Texto dado:
Los rollos, ampliaciones y variaciones digitales viajan en un archivo móvil que despliega este universo documental como una forma de descongelar la verdad histórica del régimen. En el espacio más diminuto de este gesto poético (poético en tanto produce materia estética antes inexistente), se revela la propuesta de esta pieza: el formato más reducido, el Super-8, todo en material blanco y negro reversible, fue procesado a mano bajo tres procesos distintos a fin de ofrecer una reflexión sobre algunos de los procesos de construcción histórica. Primero, un revelado positivo normal que proyecta los gestos en su contraste ‘real’; su tiempo sería algo así como el de un pretérito implacable. Segundo, un rollo revelado con solarización y velo, lo que provoca la aparición y desaparición caprichosa de nuestros mitómanos; un reflejo fotoquímico de su propia naturaleza esquiva, presente ignominioso. Tercero, el más determinante, lo ocupa un negativo opaco que intervine cuadro por cuadro mediante el rayado de la emulsión. Esta práctica pretende incidir en el espacio más íntimo de la historia, representado por un recuadro de 4 x 5.7 mm, que exige la complicidad absoluta de mi manipulación estética, convirtiéndome, inevitablemente, en cómplice de dicha mitomanía. Una vez efectuada la coartada en los más de 3,400 cuadros que contienen los 50 pies del rollo de película Super-8, le pasé varias capas de grana cochinilla, manchando esta versión mínima de la historia con el tradicional carmesí de la sangre.

Lo que se pide:
**1)** En el texto sobre la pieza en Super-8, ¿con qué fin se procesó a mano el material bajo tres procesos distintos? Responde en una a tres oraciones.
**2)** Retoma el texto sobre la pieza en Super-8 y continúalo a partir de su última oración.
Para resolver este ejercicio no se necesitan las entradas.

Entradas dadas:

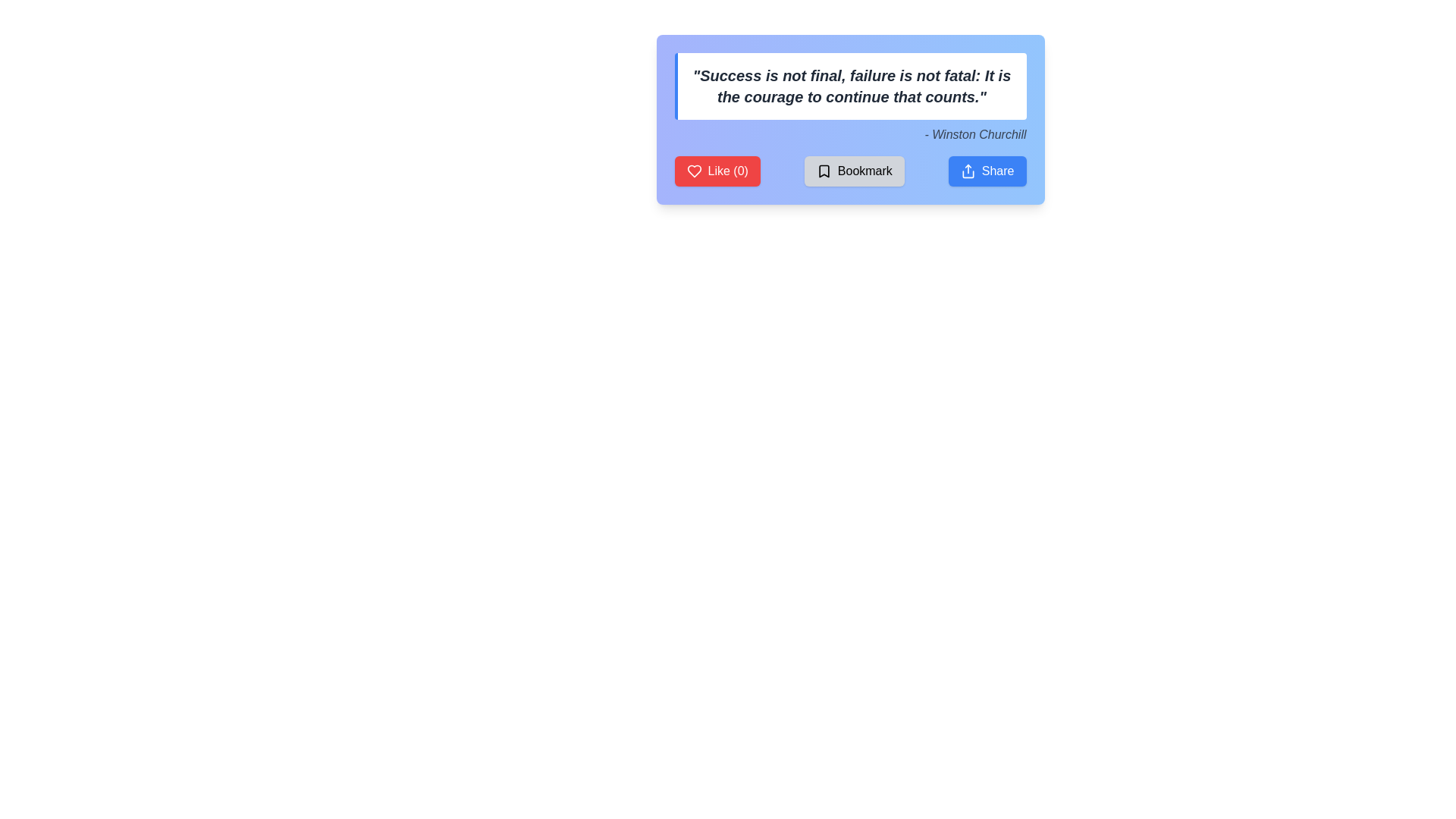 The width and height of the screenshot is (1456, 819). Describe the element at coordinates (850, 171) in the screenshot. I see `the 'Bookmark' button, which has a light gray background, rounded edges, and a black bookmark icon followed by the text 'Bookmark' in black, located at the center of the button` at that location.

* * *

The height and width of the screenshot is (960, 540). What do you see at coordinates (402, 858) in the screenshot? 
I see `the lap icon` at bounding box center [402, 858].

---

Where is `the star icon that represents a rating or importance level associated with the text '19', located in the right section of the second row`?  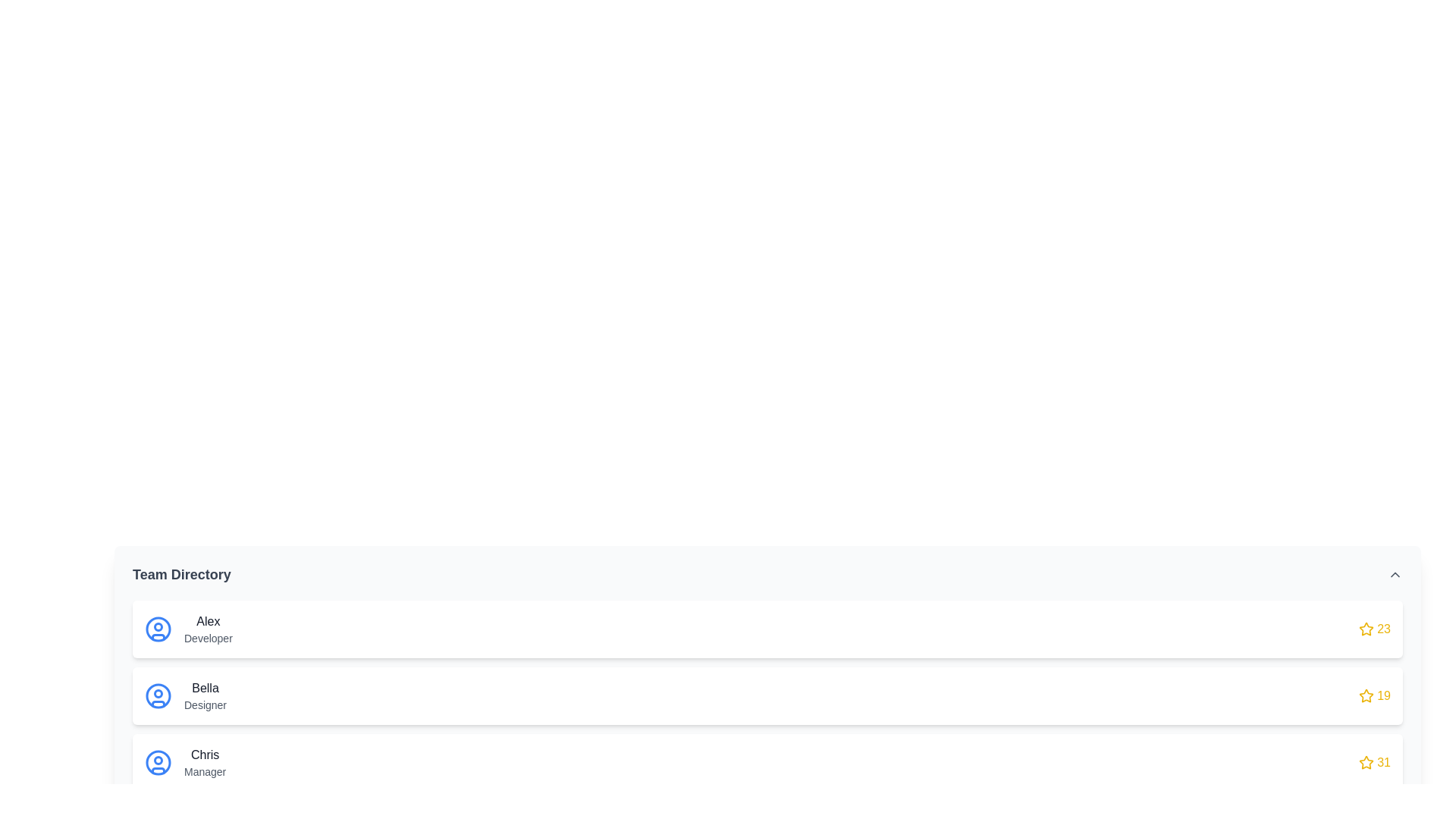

Respuestas del ejercicio:
**1)** El material se procesó así para ofrecer una reflexión sobre algunos de los procesos de construcción histórica.

**2)**
Pues, ¿qué es nuestra patética realidad histórica sino una bofetada o risotada de nuestra apatía?  Así, el microarchivo de la ignominia no es nada más un acto de resistencia al mecanismo de ocultamiento del gobierno, sino también y sobre todo, a la inercia de uno como ciudadano, cómplices en el disimulo como norma comunitaria: para romper con los vicios del poder, hay primero que extirparlos de uno. Al hacerlo mediante este gesto poético, busco ofrecer la misma oportunidad a otros de desmembrar los gestos históricos, desollar la versiones oficiales y, mediante una herida en la memoria propia, inaugurar alternativas de futuro. Gesto discreto, microarchivístico, pero no por ello menos poderoso: nos obliga a mirarnos las manos y ver que también, queramos o no, están manchadas de sangre. Al reconocernos cómplices, rompemos con la cadena de violencia y silenciamiento del gobierno. La práctica documental, apuesto, tiene el poder de arrancarnos las vendas que llevamos en los ojos. ¿Qué país miramos al destapar la mirada? ¿Queda algo entre tanta ruina, entre tanta “fisiología interrumpida”?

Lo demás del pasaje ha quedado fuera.